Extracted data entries
┄┄┄┄┄┄
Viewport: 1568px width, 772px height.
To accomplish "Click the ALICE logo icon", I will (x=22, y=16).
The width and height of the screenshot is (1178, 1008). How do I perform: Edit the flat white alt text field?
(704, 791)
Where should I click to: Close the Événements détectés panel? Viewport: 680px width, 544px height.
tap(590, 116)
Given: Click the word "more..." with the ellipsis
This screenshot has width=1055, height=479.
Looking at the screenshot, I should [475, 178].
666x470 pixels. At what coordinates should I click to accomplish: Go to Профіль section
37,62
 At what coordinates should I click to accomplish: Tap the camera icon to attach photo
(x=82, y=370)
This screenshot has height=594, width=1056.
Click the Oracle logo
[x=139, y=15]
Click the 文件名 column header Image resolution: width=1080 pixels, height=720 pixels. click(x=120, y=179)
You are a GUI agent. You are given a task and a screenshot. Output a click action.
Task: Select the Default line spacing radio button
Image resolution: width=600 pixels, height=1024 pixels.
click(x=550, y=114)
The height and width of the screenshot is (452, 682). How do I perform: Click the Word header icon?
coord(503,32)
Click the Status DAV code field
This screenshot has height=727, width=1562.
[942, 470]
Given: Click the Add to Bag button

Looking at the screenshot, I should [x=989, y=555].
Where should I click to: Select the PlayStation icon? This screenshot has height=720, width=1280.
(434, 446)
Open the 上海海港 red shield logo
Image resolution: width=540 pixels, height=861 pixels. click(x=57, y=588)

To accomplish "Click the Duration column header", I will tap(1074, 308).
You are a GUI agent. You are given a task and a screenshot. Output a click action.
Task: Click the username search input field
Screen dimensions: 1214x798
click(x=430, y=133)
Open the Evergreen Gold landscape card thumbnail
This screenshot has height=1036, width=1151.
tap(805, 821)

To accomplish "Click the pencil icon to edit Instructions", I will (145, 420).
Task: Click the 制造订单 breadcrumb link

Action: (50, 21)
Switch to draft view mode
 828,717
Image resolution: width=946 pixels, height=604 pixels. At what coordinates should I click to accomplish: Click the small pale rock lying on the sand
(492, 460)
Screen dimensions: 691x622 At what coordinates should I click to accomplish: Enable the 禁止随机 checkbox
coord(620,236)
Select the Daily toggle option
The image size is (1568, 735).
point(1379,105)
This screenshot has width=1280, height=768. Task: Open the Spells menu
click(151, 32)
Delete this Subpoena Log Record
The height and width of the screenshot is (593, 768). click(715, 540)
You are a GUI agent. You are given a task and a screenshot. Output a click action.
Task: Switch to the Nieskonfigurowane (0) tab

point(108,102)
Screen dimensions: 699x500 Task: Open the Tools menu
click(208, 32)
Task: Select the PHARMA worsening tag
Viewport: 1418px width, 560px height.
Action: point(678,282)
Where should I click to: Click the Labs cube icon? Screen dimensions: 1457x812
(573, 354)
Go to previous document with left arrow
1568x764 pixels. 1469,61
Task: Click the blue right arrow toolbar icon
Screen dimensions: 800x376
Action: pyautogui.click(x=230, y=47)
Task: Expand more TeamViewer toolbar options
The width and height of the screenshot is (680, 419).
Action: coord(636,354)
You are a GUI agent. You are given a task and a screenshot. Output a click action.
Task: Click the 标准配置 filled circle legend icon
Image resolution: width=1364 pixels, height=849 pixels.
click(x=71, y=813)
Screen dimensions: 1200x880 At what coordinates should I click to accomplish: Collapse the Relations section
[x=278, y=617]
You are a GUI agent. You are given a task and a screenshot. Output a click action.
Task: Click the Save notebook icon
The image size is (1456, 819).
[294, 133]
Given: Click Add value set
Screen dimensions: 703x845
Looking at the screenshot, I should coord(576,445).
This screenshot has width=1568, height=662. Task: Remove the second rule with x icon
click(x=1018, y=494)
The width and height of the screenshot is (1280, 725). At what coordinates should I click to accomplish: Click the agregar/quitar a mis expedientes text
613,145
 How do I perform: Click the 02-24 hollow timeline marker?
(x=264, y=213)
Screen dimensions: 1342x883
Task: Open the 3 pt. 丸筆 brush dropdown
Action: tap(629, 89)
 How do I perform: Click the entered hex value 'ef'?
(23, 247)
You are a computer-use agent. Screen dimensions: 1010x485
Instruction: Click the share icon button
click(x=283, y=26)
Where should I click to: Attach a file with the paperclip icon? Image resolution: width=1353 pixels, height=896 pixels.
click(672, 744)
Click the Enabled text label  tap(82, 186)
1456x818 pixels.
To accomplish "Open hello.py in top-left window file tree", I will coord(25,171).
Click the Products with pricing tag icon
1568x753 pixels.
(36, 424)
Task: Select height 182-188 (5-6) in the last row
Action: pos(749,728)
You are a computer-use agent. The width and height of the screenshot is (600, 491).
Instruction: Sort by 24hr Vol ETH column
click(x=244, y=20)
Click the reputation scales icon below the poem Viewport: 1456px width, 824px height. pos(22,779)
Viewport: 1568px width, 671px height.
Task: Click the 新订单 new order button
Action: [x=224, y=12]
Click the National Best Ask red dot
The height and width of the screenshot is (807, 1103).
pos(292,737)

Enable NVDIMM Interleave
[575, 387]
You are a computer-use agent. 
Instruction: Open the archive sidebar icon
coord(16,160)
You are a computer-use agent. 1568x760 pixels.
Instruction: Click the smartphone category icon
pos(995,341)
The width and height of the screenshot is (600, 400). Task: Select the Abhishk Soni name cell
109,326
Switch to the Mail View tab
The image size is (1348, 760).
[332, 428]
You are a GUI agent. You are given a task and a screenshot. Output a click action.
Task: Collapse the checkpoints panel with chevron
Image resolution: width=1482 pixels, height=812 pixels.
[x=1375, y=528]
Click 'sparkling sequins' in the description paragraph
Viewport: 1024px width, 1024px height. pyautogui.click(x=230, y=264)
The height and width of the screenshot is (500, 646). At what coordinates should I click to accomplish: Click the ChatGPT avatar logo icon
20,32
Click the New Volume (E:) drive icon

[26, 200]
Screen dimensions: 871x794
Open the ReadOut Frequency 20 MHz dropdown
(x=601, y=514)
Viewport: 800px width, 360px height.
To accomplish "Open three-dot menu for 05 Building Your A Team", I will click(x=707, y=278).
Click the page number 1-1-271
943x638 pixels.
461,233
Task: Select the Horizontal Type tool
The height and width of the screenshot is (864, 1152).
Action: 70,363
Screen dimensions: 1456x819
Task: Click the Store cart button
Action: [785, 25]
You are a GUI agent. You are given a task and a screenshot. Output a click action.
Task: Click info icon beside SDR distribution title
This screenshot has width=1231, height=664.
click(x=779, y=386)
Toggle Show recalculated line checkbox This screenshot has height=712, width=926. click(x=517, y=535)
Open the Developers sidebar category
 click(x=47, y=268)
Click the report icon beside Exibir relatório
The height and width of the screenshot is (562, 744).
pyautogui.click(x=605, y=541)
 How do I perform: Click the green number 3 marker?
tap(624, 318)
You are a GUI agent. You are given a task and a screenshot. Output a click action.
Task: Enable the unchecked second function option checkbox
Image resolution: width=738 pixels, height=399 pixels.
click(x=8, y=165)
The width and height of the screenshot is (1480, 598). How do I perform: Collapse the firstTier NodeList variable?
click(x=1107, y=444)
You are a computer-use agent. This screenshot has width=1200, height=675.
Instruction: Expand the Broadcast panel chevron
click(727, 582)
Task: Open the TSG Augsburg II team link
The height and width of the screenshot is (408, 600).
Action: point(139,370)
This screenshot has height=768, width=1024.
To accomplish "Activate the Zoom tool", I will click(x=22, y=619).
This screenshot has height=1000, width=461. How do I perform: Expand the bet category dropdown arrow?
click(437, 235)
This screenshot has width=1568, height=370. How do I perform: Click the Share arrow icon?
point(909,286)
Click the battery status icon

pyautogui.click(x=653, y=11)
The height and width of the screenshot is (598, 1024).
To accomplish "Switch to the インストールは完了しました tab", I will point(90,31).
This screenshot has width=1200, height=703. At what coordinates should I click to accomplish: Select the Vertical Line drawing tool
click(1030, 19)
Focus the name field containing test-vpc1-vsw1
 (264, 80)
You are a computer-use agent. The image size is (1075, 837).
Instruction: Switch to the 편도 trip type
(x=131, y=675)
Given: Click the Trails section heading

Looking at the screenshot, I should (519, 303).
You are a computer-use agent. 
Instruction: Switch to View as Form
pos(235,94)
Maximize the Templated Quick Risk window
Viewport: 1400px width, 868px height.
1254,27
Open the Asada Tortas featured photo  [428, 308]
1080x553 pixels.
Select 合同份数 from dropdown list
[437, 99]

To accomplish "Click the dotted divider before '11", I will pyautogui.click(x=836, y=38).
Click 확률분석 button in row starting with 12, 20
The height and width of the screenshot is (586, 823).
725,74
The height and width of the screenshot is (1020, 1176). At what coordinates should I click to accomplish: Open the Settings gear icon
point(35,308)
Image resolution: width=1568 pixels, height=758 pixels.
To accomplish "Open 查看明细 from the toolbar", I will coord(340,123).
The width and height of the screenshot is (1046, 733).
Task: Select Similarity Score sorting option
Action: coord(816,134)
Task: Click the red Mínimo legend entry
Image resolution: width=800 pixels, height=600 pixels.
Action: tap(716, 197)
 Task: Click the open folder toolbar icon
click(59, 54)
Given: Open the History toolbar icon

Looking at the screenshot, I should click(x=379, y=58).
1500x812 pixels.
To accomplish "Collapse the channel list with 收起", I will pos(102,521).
┄┄┄┄┄┄
▶ [The task]:
Counting every line of the entries that holds the word "more", report the total and no other text.

▶ [Exercise result]:
2